Assignment => Please repeat every entry that follows, keeping each one exactly the same.

Data supplied =>
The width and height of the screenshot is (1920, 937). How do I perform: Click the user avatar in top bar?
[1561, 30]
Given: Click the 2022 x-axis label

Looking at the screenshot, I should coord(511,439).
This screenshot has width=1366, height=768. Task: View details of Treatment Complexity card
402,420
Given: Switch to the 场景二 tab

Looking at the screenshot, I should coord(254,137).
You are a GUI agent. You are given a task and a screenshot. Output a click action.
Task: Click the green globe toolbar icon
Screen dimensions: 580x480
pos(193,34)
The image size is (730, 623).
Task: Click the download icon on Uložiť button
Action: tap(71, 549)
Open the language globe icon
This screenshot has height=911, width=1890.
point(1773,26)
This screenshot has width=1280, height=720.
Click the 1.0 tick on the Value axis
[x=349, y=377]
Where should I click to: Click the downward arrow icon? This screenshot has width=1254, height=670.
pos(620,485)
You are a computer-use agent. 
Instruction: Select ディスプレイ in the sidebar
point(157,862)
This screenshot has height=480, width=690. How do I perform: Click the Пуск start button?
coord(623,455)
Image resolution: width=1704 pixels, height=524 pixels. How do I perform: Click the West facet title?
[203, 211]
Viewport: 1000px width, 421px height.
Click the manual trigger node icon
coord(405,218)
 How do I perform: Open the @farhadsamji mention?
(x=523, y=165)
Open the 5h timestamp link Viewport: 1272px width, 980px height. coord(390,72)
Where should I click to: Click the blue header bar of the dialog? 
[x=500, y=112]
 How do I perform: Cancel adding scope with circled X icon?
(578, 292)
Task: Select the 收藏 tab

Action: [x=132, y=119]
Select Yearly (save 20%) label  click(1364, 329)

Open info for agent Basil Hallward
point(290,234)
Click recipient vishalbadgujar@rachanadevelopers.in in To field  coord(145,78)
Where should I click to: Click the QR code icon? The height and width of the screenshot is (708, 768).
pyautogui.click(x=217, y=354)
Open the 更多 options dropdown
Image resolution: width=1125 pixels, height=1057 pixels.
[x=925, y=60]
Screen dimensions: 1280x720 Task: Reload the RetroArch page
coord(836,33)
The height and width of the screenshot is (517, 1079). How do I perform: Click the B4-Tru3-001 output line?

Exercise result =>
The width and height of the screenshot is (1920, 937). How do I perform: Click the user avatar in top bar?
[1561, 30]
Given: Click the 2022 x-axis label

Looking at the screenshot, I should coord(511,439).
This screenshot has width=1366, height=768. Task: View details of Treatment Complexity card
402,420
Given: Switch to the 场景二 tab

Looking at the screenshot, I should coord(254,137).
You are a GUI agent. You are given a task and a screenshot. Output a click action.
Task: Click the green globe toolbar icon
Screen dimensions: 580x480
pos(193,34)
The image size is (730, 623).
Task: Click the download icon on Uložiť button
Action: tap(71, 549)
Open the language globe icon
This screenshot has height=911, width=1890.
point(1773,26)
This screenshot has width=1280, height=720.
Click the 1.0 tick on the Value axis
[x=349, y=377]
Where should I click to: Click the downward arrow icon? This screenshot has width=1254, height=670.
pos(620,485)
You are a computer-use agent. 
Instruction: Select ディスプレイ in the sidebar
point(157,862)
This screenshot has height=480, width=690. How do I perform: Click the Пуск start button?
coord(623,455)
Image resolution: width=1704 pixels, height=524 pixels. How do I perform: Click the West facet title?
[203, 211]
Viewport: 1000px width, 421px height.
Click the manual trigger node icon
coord(405,218)
 How do I perform: Open the @farhadsamji mention?
(x=523, y=165)
Open the 5h timestamp link Viewport: 1272px width, 980px height. coord(390,72)
Where should I click to: Click the blue header bar of the dialog? 
[x=500, y=112]
 How do I perform: Cancel adding scope with circled X icon?
(578, 292)
Task: Select the 收藏 tab

Action: [x=132, y=119]
Select Yearly (save 20%) label  click(1364, 329)

Open info for agent Basil Hallward
point(290,234)
Click recipient vishalbadgujar@rachanadevelopers.in in To field  coord(145,78)
Where should I click to: Click the QR code icon? The height and width of the screenshot is (708, 768).
pyautogui.click(x=217, y=354)
Open the 更多 options dropdown
Image resolution: width=1125 pixels, height=1057 pixels.
[x=925, y=60]
Screen dimensions: 1280x720 Task: Reload the RetroArch page
coord(836,33)
The height and width of the screenshot is (517, 1079). How do I perform: Click the B4-Tru3-001 output line?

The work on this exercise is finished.